__Work order__
The reply should hold nothing except the lines from the one with "The width and" through the end of the entries, duplicated exactly and with no pictures.

[Input for this task Boundary: Start]

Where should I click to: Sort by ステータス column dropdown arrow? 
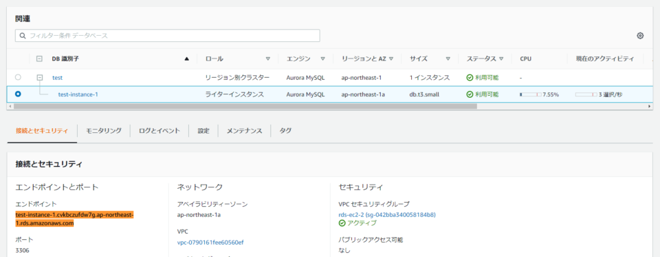tap(501, 59)
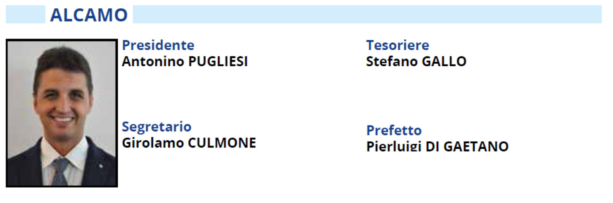Screen dimensions: 613x203
Task: Select the Segretario role label
Action: click(157, 126)
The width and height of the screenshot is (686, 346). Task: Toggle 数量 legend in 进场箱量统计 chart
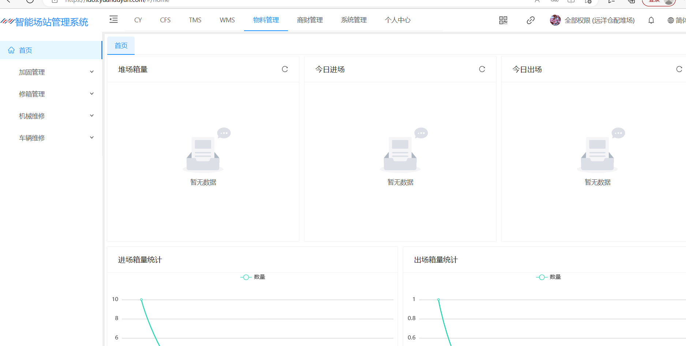pos(253,277)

[Input for this task Boundary: End]

__Task answer__
The width and height of the screenshot is (686, 346). Task: Toggle 数量 legend in 进场箱量统计 chart
pos(253,277)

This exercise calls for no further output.